Après les plaintes déposées contre des œuvres de fiction diffusées à la télévision, le Conseil Supérieur de la Communication audiovisuelle (CSCA) a souligné l’importance de préserver la liberté de création.

À l’issue de sa réunion du 27 avril 2021, le CSCA a indiqué dans un communiqué, que la liberté de création artistique telle que garantie par la Constitution, fait partie intégrante de la liberté de la communication audiovisuelle consacrée par la loi N°77.03 relative à la communication audiovisuelle et par la loi N°11.15 relative à la réorganisation de la Haute Autorité.
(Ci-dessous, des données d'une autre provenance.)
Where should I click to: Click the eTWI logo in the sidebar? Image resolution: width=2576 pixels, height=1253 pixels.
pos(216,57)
Pour le CSCA, ce droit à la liberté doit être garanti tout particulièrement quand il s’agit d’œuvres de fiction et encore plus dans le cas d’œuvres comiques ou parodiques.

La représentation critique d’une profession concernée dans une œuvre audiovisuelle de fiction ne constitue pas une diffamation telle qu’elle est légalement définie, ni ne comprend nécessairement une intention d’offenser ou de nuire, estime le CSCA.
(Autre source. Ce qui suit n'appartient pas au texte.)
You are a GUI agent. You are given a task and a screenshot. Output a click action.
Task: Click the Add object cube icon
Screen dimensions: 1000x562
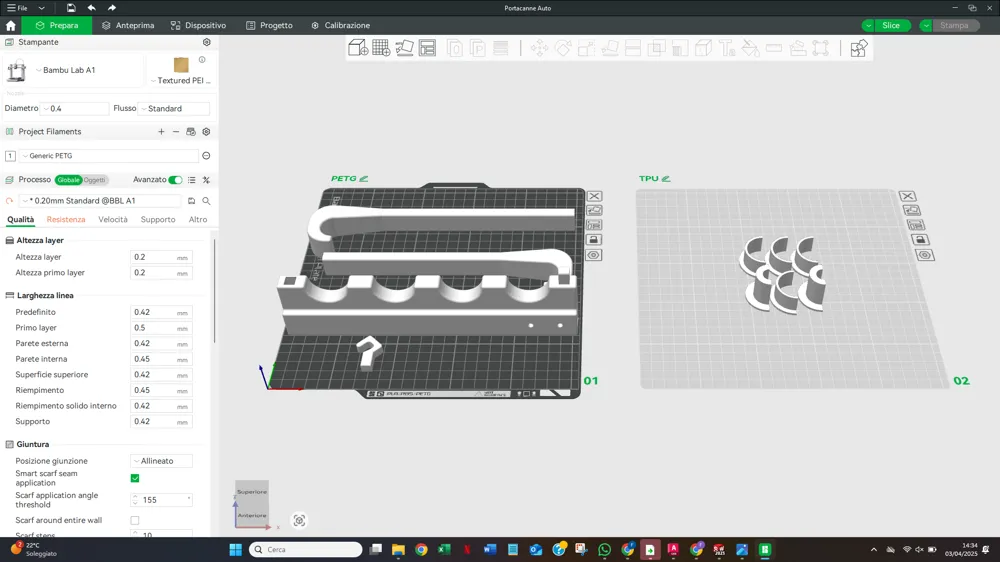click(x=357, y=48)
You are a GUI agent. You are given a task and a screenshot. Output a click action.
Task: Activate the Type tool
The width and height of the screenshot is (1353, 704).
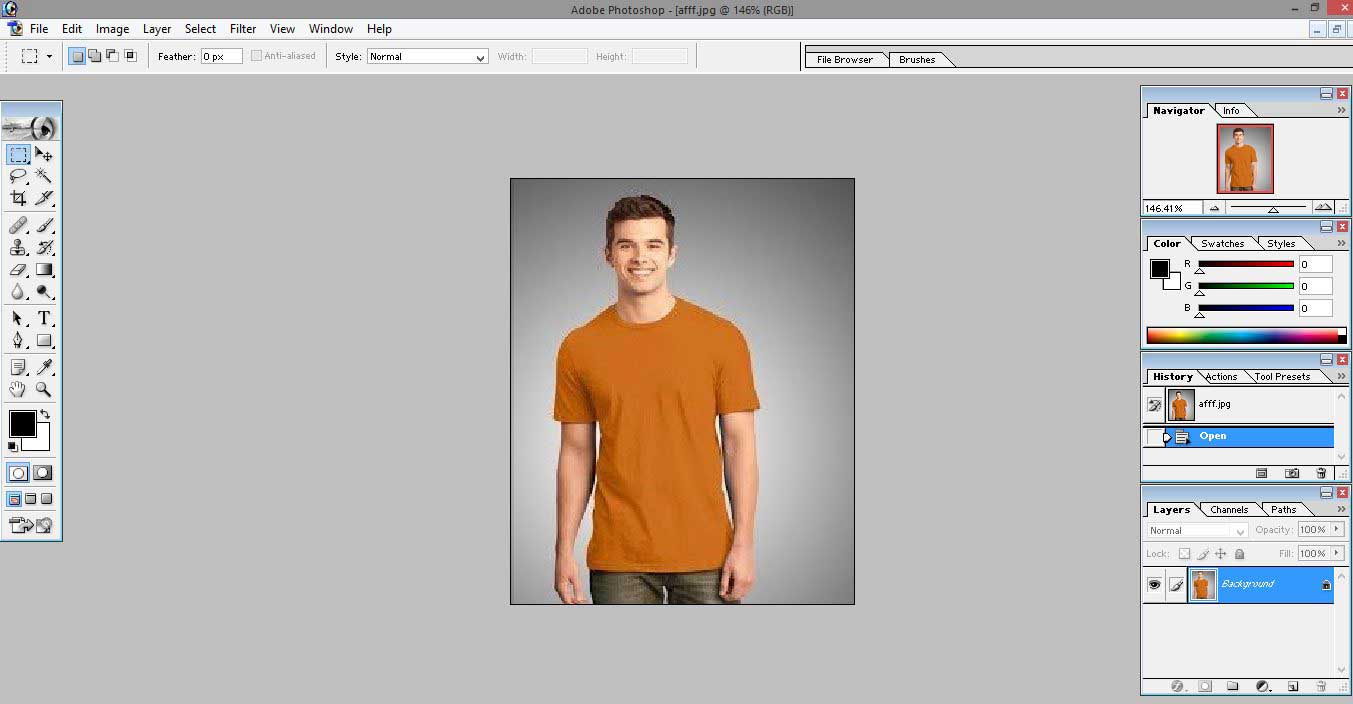coord(44,318)
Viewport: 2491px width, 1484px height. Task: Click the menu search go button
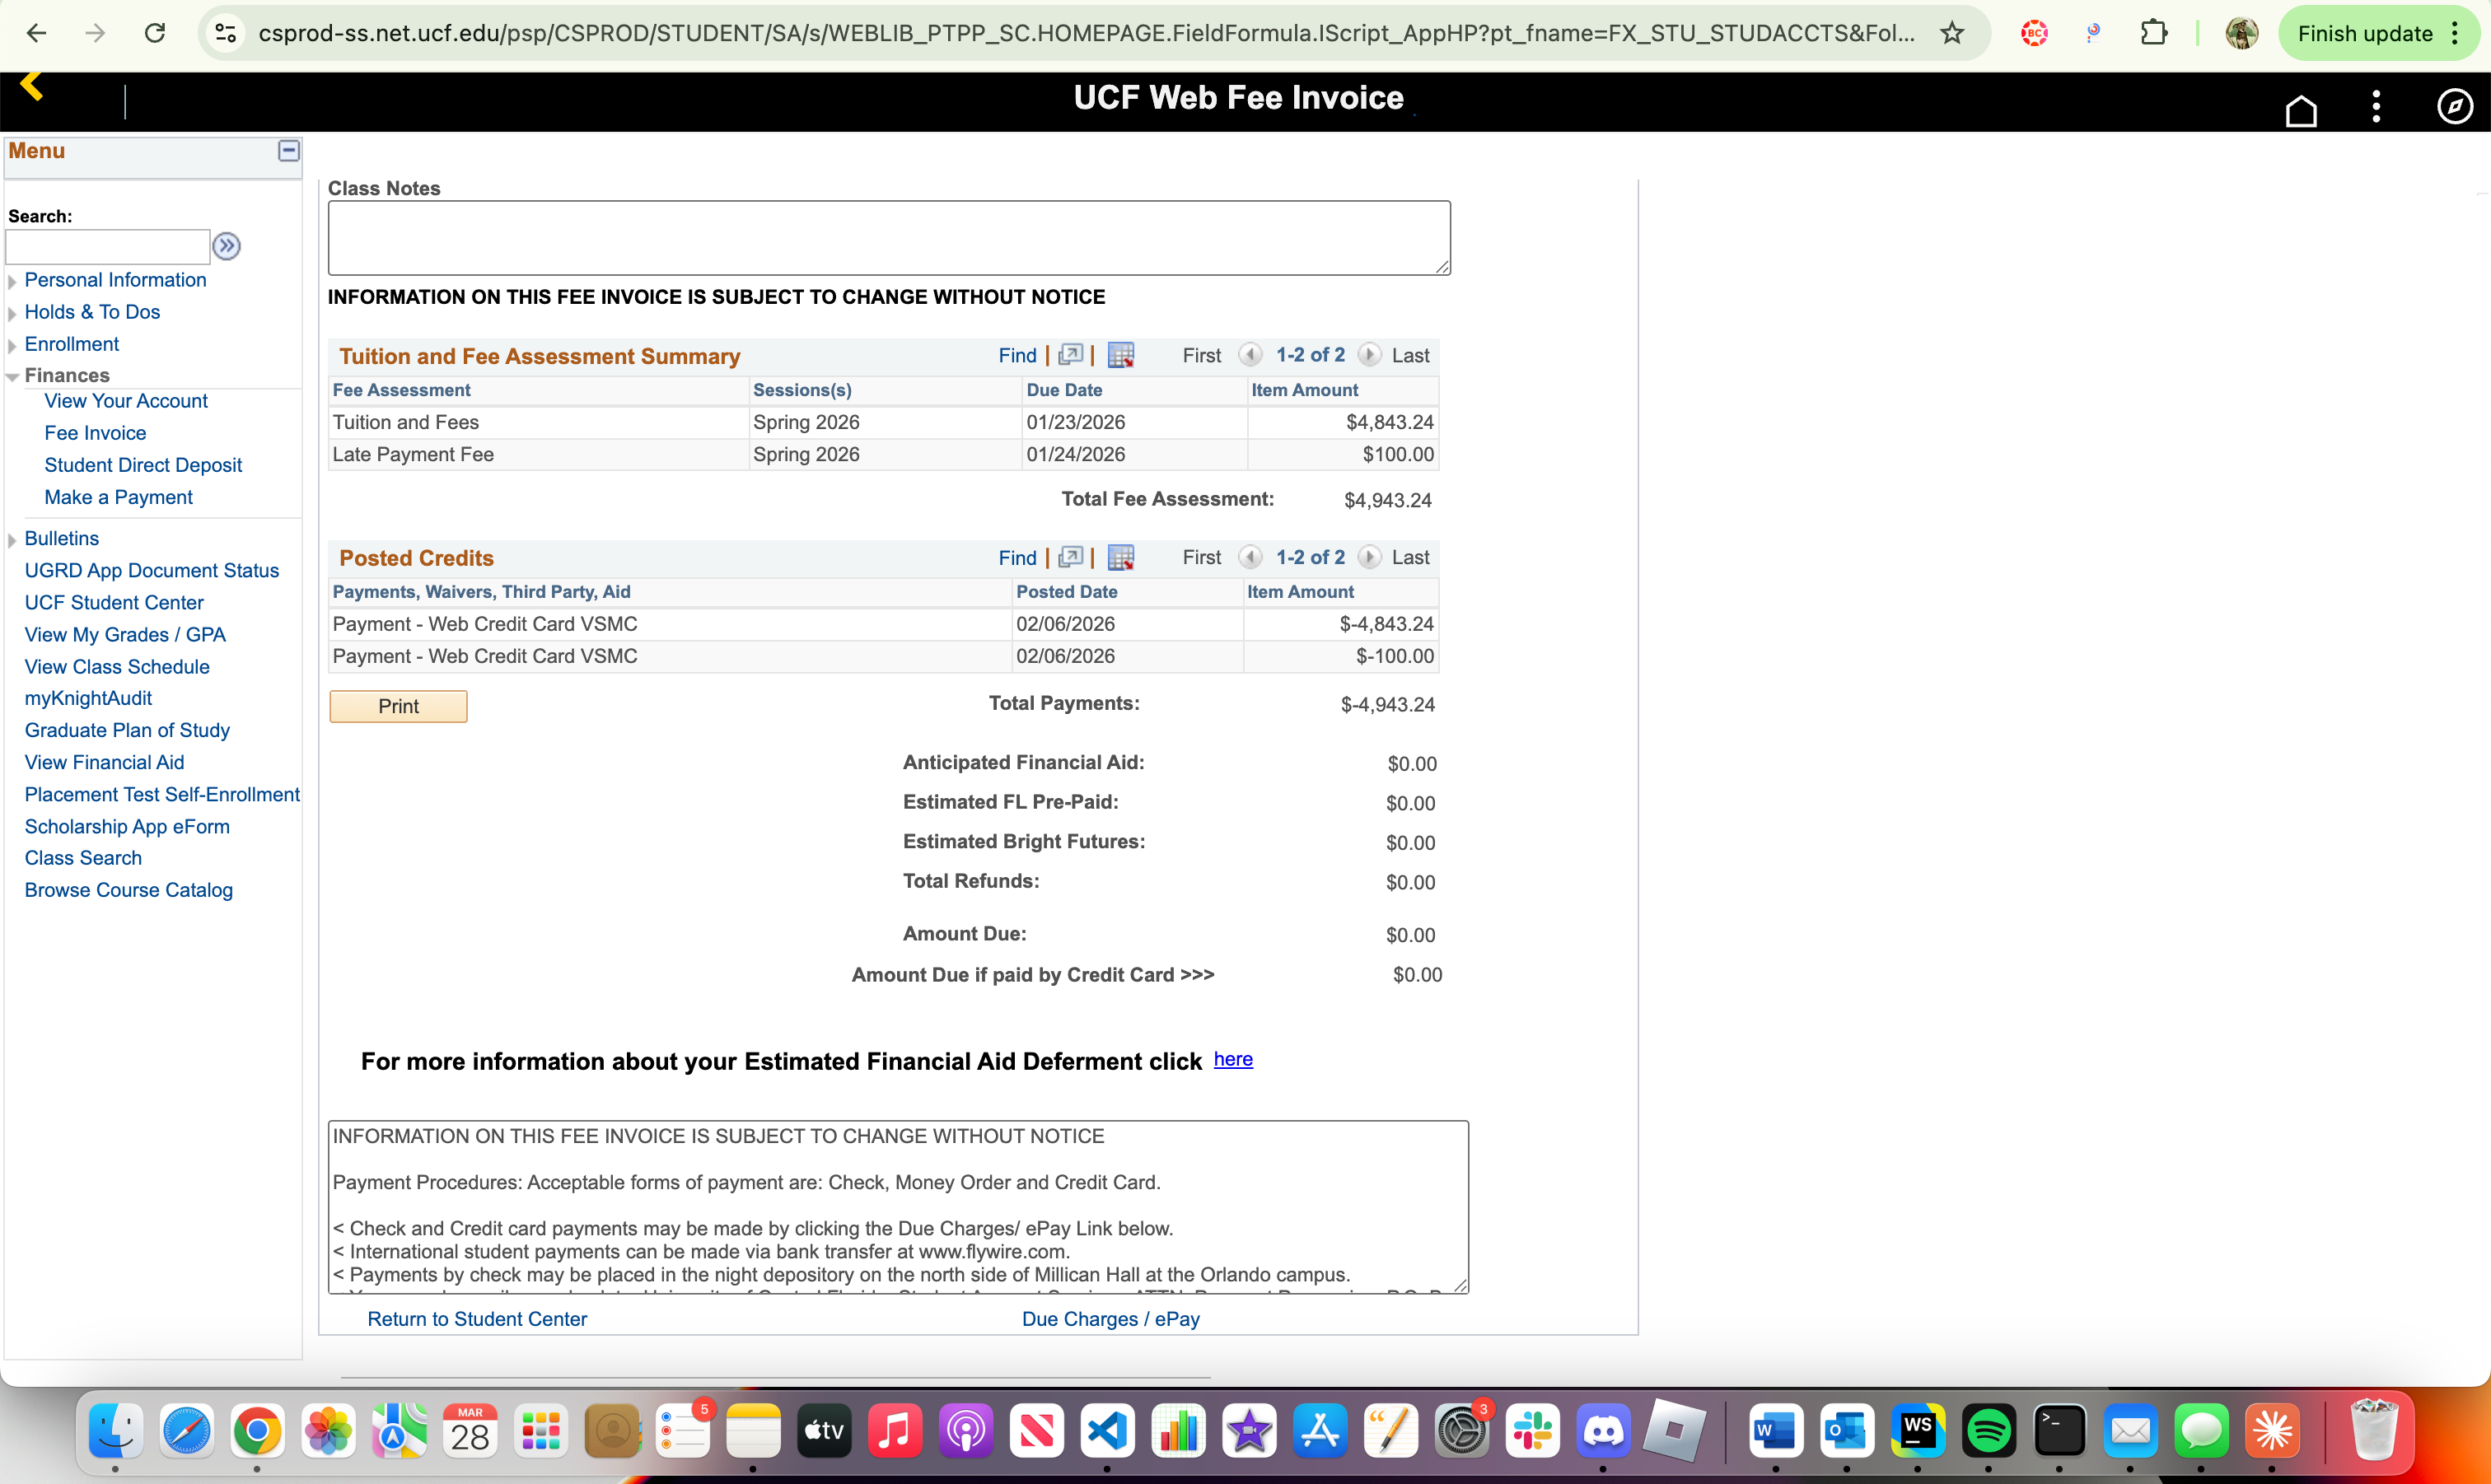tap(227, 246)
Elle renvoie, en revanche, au droit de l’auteur de l’œuvre de faire, en toute liberté, les choix artistiques qui lui conviennent.

Le Conseil explique à cet égard qu' »exiger, dès lors qu’il est question de telle ou telle profession, que les fictions ne représentent que des personnages positifs, honnêtes et intègres reviendrait à porter atteinte à la liberté des auteurs et des opérateurs ».
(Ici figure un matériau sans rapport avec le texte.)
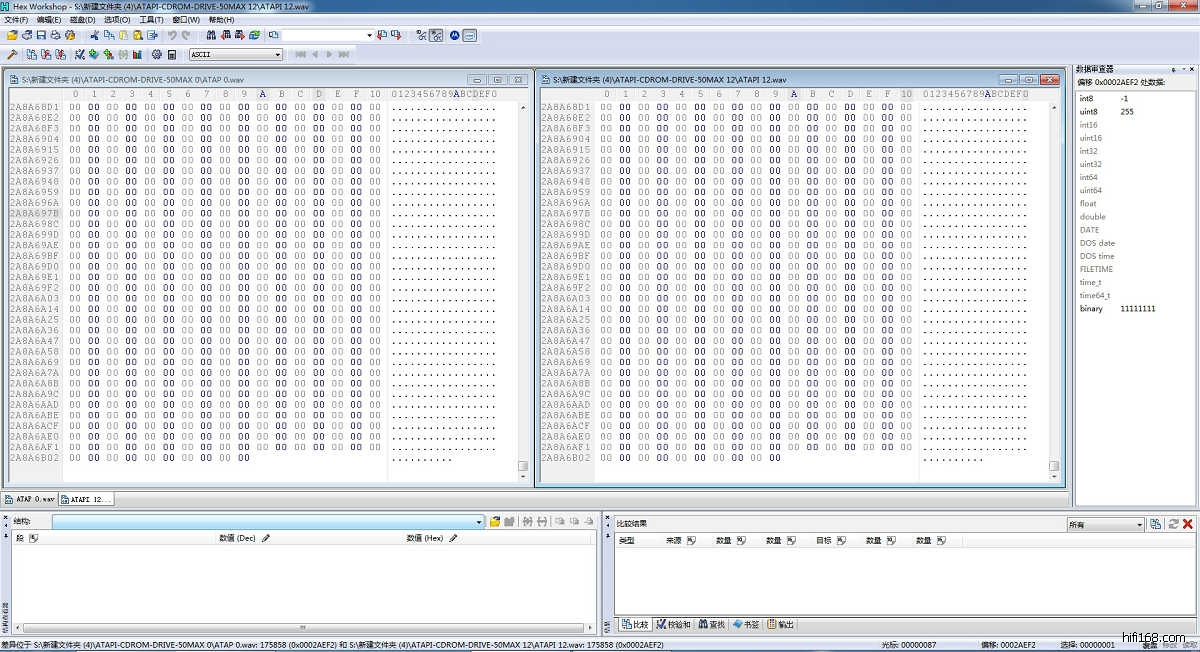Open the calculator tool icon

pos(172,54)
Au sujet des plaintes déposées auprès de la HACA appelant à une censure a priori contre les œuvres de fiction ou à intervenir a posteriori pour arrêter leur diffusion par les télévisions, le CSCA juge que de telles requêtes partent d’une représentation inexacte, à la fois, du concept de la régulation des contenus médiatiques et du mandat institutionnel de la HACA.

La HACA reçoit fréquemment des plaintes de particuliers, d’associations ou d’organisations professionnelles au motif que certaines œuvres de fiction diffusées sur les chaînes de télévision nationales comporteraient des scènes ou des dialogues qui seraient préjudiciables à l’image de certaines professions voire qui porteraient offense à leurs membres, selon le communiqué.

Pendant le mois de Ramadan, une augmentation notable du nombre de ces plaintes est remarquée, notamment en raison de la forte programmation d’œuvres de fiction nationale (séries, sitcoms, films, etc.) pendant cette période caractérisée également par des niveaux d’audiences élevés.